(Sharecast News) - Analysts at Canaccord Genuity raised their target price on software firm GB Group from 375.0p to 455.0p and moved the stock from 'speculative buy' to 'buy' on Wednesday following its full-year results a day earlier.

Canaccord Genuity stated that yesterday's FY24 results gave it further confidence that growth was sustainably re-accelerating. GB Group has seen "consistent sequential growth improvements" over the last 12 months to a roughly 5% FY24 exit-rate on the back of improving trends in its largest segment, identity, which was expected to continue this year.

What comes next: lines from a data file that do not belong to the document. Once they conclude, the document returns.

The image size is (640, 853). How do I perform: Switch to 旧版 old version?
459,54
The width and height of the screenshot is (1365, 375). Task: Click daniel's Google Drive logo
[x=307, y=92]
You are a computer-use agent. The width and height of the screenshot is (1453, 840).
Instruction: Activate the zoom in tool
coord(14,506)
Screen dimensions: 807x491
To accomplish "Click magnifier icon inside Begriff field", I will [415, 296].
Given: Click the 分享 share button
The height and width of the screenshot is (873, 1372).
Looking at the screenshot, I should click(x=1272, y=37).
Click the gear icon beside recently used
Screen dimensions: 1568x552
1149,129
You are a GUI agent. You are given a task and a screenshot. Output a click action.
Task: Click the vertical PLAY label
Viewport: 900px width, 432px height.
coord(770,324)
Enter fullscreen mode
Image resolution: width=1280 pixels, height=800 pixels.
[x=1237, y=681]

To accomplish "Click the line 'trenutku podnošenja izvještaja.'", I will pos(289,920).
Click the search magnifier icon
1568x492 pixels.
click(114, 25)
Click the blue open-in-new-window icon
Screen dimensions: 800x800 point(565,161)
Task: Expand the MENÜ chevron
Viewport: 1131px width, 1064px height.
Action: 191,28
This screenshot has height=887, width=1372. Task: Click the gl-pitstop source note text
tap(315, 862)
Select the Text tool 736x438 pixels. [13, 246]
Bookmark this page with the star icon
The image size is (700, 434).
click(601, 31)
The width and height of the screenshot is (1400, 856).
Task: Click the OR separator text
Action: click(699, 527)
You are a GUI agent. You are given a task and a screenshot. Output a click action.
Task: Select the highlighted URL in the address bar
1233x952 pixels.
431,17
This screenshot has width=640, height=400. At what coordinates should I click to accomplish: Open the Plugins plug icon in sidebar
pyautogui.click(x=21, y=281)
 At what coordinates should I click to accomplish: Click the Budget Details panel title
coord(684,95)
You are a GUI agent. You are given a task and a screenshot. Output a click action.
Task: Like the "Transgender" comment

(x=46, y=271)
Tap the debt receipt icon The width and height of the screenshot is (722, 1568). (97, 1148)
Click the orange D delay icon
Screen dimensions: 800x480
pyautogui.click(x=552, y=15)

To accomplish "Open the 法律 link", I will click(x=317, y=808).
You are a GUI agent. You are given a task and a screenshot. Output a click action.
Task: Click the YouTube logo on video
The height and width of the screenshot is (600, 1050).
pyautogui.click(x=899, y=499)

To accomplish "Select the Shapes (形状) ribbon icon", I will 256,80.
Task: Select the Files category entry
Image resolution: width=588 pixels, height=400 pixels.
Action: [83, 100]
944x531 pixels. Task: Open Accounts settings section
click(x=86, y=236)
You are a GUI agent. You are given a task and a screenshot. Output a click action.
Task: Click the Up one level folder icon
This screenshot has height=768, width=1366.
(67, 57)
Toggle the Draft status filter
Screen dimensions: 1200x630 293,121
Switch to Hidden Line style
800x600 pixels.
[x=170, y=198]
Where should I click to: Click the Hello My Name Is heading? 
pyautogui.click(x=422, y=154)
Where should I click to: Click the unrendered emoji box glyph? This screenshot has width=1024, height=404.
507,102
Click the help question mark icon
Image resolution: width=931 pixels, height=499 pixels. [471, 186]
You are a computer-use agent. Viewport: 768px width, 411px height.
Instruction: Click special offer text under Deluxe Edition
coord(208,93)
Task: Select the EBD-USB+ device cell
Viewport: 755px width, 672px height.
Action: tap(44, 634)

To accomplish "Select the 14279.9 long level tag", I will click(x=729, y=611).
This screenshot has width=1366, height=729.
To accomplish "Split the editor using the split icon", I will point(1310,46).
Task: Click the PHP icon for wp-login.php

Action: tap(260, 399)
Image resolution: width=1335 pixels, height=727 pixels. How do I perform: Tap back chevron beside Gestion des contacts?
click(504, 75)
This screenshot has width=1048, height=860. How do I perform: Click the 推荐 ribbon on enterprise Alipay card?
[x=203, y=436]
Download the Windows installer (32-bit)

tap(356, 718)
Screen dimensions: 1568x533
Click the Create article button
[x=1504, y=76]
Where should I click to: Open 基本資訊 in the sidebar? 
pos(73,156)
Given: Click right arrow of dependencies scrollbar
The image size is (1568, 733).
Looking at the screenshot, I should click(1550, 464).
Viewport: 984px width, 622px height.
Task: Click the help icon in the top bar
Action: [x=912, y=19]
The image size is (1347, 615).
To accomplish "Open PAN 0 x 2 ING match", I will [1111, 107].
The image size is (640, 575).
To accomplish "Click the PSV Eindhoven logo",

The Canadian bank noted that further down the profits and loss and cash flow statements, a sequential improvement in gross margins from 69% in H124 to 71% in H2, plus well-flagged cost savings, drove underlying operating margins to 22.3%, up approximately 200 basis points year-on-year.

Canaccord also highlighted that unlevered free cash flow of £43.0m/£35.0m after interest payments grew almost 50% year-on-year despite a roughly £5.0m net working capital outflow.

"The recent multi-year growth and EPS downgrade cycles should now be in the rear-view mirror, with key metrics such as organic growth, EPS (CGe 15% FY24-27 CAGR) and ROCE inflecting. As GBG re-builds investor confidence, the shares' discount to peers should further narrow," said Canaccord.